In this study, we used social media and a simple smartphone app (“Road Watch”) to mobilize citizen scientists to collect data on mammalian roadkill across South Africa (with an estimated road network length of 1.2 million km). From 1999 to 2015, a total of 2680 roadkill occurrences were reported by citizen scientists and stored in the Endangered Wildlife Trust’s roadkill database. We identified two main types of reporters: those that conducted regular road patrols (each person reporting >50 roadkill) and those that submitted opportunistic data. Throughout this study, we compared data from regular and opportunistic reporters, and found few significant differences between these data sets.
Based on regular reporter data, carnivores (44%), very small species (≤10kg, 25%) and nocturnal species (43%) were most often found killed on South African roads. The five species reported most frequently were scrub hares (Lepus saxatilis, 10%), various rabbit sp. (9%), bat-eared foxes (Otocyon megalotis, 8%), black-backed jackals (Canis mesomelas, 7%) and aardwolves (Proteles cristatus, 5%). Unidentified mammals represented 8% of the dataset. Mammalian roadkill were most often reported on national roads (32%) and paved roads in general (96%) compared to smaller and unpaved roads. We identified three major roadkill hotspots representing high-risk areas for wildlife, two located in the Northern Cape province and one in the Free State. They were all centered on heavily used national highways linking Johannesburg to two of the country’s biggest cities: Cape Town and Durban.

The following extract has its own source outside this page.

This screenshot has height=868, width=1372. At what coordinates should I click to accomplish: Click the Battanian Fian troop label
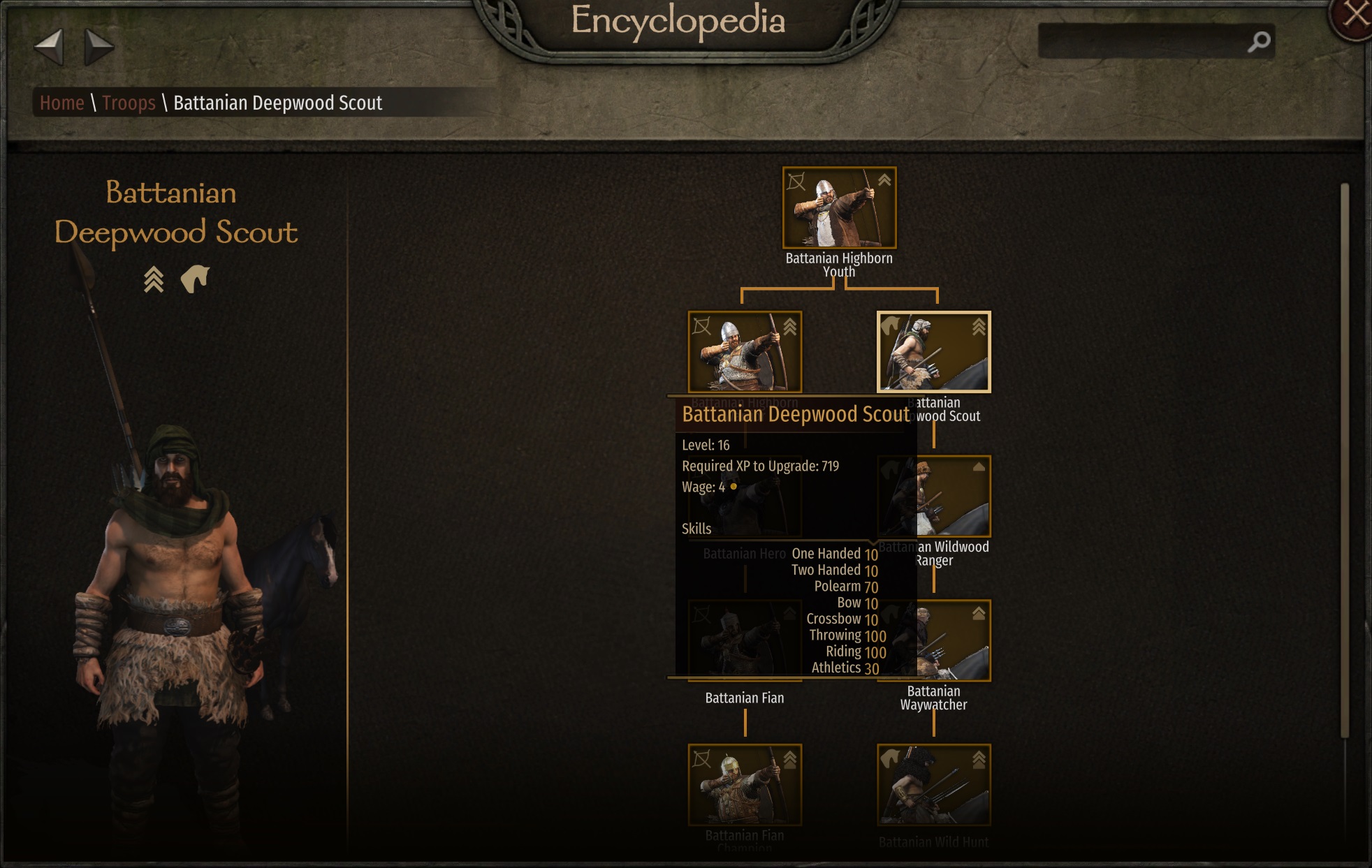pyautogui.click(x=745, y=698)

This study is the first to provide a nationwide survey of mammalian roadkill in South Africa. Some groups of mammals are reported more frequently as roadkill than others e.g. carnivore and nocturnal species. While this pattern may be partly due to observer bias, it confirms what has been described in smaller studies elsewhere in Africa. Our analysis demonstrates that citizen science surveys can be used to provide solid roadkill data, in determining trends across very large areas difficult for scientists to monitor. These trends can determine potential roadkill hotspots and species at risk, which in turn can become the focus of more detailed monitoring, ultimately leading to the implementation of roadkill-reduction-measures.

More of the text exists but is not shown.